How Balto became a national hero
In the winter of 1925, a diphtheria outbreak threatened to kill most of the population of Nome, Alaska. The lone physician in the area, Dr. Curtis Welch, was in dire need of at least one million units of antitoxin to deter an impending epidemic. Unfortunately, the 8,000 units of antitoxin in Nome were already expired. To address the emergency, Dr. Welch sent a telegram to the US Public Health Service in Washington DC explaining the situation and the drastic need for antitoxin. Enter Balto.
Balto and the 1925 serum run to Nome
The nearest supply of antitoxin was located 1,500 miles away from Nome, in Anchorage Railroad Hospital. The challenge was delivering the supply from Anchorage to Nome. Flights were impossible due to a snow storm and marine vessels were out of the question because the sea was frozen.
Cargo was later shipped to Nenana by train, but it was still 674 miles away from Nome. The freezing weather left Governor Bone with no option but to ship the serum using a relay of dogsleds.
The sled dogs took turns carrying the medicine to Nome. Balto was the dog led the final team carrying the serum to Nome. The 1925 Serum Run to Nome was completed in just six days. A journey that long using dogsleds usually takes about a month to complete the journey.
Balto and his teammates became instant heroes in the United States for their incredible journey. On March 19, 1927, Balto and the rest of his team were brought to Cleveland and given a hero’s welcome through a festive parade at Public Square.

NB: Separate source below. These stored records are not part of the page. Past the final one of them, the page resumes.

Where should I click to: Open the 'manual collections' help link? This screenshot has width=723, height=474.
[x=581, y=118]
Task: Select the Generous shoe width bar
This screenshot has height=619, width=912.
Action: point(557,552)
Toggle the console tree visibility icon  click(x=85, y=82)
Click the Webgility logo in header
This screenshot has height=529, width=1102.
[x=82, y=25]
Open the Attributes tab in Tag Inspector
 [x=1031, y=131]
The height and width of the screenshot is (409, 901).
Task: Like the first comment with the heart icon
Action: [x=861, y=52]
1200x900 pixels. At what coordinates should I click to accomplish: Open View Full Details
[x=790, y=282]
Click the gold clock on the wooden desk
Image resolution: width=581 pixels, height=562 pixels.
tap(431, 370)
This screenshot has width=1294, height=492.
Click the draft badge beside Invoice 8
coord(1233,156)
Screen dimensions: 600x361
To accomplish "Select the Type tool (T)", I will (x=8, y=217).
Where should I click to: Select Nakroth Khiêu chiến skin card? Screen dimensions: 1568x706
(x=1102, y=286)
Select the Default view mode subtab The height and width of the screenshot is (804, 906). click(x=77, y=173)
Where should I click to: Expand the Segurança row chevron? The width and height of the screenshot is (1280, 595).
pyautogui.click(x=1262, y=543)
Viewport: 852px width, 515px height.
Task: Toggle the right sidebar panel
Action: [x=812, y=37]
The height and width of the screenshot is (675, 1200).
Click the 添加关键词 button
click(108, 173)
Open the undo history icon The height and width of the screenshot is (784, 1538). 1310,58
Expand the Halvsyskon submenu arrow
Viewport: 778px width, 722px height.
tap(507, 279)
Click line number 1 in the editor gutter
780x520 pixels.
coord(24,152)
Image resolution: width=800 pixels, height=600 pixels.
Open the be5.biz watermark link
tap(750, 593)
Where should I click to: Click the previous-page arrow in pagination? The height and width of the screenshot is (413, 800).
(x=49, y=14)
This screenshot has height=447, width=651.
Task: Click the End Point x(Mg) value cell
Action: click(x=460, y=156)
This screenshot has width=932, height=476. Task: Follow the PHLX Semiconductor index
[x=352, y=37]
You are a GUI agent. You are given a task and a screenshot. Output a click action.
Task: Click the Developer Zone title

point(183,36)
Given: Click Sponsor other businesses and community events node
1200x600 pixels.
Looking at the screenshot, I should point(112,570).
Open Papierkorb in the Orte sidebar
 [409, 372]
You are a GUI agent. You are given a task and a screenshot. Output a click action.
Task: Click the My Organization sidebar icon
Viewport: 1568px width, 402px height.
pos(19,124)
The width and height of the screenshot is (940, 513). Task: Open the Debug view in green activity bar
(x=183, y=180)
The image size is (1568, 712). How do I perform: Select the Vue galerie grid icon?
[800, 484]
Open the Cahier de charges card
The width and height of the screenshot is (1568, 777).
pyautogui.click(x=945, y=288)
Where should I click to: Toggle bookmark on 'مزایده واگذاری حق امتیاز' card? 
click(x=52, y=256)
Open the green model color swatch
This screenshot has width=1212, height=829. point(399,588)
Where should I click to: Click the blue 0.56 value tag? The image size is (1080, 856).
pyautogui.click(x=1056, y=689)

Balto and his team were taken to the Cleveland Metroparks Zoo (formerly Brookside Zoo) so they could cared for and lived the rest of their lives with dignity. Reports show that about 15,000 people visited the zoo to see the dogs on their first day. Soon after Balto’s death in 1933, his body was stuffed and is now housed in the Cleveland Museum of Natural History’s permanent collection.